Valeriy Borshchev, militant des droits de l’homme, coprésident du Groupe d’Helsinki de Moscou et membre du Comité chrétien pour la protection des droits des croyants à l’époque soviétique, a raconté comment les autorités soviétiques ont tenté de « rééduquer » les Témoins de Jéhovah en utilisant la propagande et d’autres méthodes. Par exemple, dans les usines, un militant du parti communiste ou du syndicat était assigné à chaque croyant pour prendre le « patronage » sur eux. Mais ces tentatives n’ont pas abouti. « Les commissaires [aux affaires religieuses] eux-mêmes ont compris que tout cela était inutile et ne fonctionnait pas. » On s’est également efforcé d’éloigner les Témoins soviétiques de la communion avec leurs coreligionnaires d’autres pays. « Les Témoins de Jéhovah, il faut leur rendre hommage, ont été fermes et n’ont pas baissé les bras », a souligné M. Borchtchev.

Sergueï Davidis, membre du Conseil du Centre des droits de l’homme Memorial et responsable du programme de soutien aux prisonniers politiques, a passé en revue la persécution des Témoins de Jéhovah dans la Russie contemporaine depuis 1998. Il a rappelé que la seule base valable de la décision de la Cour suprême du 20 avril 2017 de liquider les organisations des Témoins de Jéhovah était « une déclaration de la supériorité religieuse des Témoins de Jéhovah sur les autres groupes religieux. Il est tout à fait évident qu’il s’agit là d’une accusation absurde, souligna-t-il. La conviction de la justesse de votre doctrine religieuse par rapport à toute autre croyance est naturelle pour toute religion.

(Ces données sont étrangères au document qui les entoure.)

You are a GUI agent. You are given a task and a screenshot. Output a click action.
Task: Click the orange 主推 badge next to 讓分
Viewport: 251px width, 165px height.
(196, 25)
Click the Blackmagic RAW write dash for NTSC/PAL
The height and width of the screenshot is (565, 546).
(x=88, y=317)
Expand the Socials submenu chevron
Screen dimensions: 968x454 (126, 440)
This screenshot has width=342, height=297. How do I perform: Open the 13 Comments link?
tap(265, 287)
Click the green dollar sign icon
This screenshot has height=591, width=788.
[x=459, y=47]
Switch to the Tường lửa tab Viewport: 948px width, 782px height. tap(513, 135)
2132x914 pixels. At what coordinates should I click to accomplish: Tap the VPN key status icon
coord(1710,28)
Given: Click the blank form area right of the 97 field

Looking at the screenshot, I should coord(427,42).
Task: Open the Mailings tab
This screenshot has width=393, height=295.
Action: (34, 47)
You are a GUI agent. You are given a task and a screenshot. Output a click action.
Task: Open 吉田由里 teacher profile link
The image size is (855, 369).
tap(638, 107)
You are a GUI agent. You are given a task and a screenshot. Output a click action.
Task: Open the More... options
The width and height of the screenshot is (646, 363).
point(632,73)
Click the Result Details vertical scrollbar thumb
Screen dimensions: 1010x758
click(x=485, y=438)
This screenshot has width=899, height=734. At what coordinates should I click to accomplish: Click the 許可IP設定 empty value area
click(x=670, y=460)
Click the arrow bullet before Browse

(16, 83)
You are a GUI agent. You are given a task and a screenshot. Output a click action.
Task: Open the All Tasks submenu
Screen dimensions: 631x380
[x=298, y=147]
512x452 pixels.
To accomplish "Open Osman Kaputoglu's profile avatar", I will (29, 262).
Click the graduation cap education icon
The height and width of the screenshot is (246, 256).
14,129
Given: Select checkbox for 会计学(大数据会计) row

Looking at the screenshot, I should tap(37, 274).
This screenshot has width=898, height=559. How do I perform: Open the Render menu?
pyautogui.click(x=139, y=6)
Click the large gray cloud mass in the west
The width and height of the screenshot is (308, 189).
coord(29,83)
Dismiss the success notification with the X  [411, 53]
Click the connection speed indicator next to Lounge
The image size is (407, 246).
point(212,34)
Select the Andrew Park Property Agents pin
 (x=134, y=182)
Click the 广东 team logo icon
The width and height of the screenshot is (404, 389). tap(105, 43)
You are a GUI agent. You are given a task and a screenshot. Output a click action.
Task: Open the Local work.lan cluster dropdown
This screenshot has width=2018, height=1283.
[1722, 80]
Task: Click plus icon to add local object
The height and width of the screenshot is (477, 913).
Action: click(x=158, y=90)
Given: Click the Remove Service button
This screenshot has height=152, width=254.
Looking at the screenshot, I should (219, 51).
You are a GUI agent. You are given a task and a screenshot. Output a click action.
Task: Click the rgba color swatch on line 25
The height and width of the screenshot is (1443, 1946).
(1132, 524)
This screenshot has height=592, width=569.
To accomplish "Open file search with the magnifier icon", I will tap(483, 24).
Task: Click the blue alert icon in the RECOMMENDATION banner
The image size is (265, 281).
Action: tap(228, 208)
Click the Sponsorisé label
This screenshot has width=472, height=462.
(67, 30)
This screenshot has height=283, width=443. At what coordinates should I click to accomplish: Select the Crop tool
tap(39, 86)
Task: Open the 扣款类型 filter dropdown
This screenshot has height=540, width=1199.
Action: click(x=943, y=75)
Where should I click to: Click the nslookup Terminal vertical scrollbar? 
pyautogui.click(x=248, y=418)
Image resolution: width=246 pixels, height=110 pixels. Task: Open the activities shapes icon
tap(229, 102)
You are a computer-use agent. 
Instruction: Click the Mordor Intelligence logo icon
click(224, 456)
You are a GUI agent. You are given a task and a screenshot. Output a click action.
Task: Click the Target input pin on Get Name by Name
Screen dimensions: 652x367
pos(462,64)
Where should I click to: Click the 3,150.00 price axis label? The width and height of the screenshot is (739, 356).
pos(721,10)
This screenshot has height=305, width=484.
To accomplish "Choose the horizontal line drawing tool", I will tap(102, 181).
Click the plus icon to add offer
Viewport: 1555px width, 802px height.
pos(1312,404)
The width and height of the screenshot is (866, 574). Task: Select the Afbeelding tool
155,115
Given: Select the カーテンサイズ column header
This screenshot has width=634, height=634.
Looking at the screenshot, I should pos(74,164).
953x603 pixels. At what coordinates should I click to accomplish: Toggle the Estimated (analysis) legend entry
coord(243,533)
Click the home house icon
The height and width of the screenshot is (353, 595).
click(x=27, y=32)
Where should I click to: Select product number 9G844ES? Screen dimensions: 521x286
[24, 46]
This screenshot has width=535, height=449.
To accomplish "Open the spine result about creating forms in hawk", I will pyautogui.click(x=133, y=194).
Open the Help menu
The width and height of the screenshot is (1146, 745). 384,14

Yaroslav Sivulskiy, représentant de l’Association européenne des Témoins de Jéhovah, a parlé des particularités de la vie des croyants dans les colonies spéciales de Sibérie, racontées par ses parents, qui faisaient partie des réprimés. Les gens étaient forcés de construire des abris de leurs propres mains, et les orties et l’écorce des arbres servaient souvent de nourriture. Beaucoup sont morts de faim ou de maladie. S’exprimant sur les raisons de la persécution soviétique et actuelle des Témoins de Jéhovah, il a souligné que leur apolitisme est parfois interprété à tort comme une « non-reconnaissance du pouvoir de l’État ». En fait, les Témoins sont connus pour leur attitude respectueuse à l’égard de l’autorité, leur respect de la loi et leur travail acharné. Sivulskiy a invité les participants à la conférence et toutes les personnes intéressées par ce sujet au nouveau site Web 1951deport.org, qui contient beaucoup de documents historiques et d’archives, de photographies et de vidéos sur l’Opération Nord.

Les personnes présentes ont pu visionner une vidéo documentaire intitulée « 70 ans d’opération Nord » présentée par l’Association européenne des Témoins de Jéhovah. Il est basé sur des entretiens avec des participants directs aux événements, ainsi qu’avec des historiens.

Dans ses remarques finales, Alexandre Gourianov s’est de nouveau tourné vers les événements de notre époque : « Il y a une certaine amertume particulière de la part du gouvernement à l’égard de cette confession particulière. » 70 ans plus tard, l’histoire se répète : les citoyens respectueux des lois du pays sont à nouveau déclarés criminels uniquement sur la base de leur appartenance confessionnelle.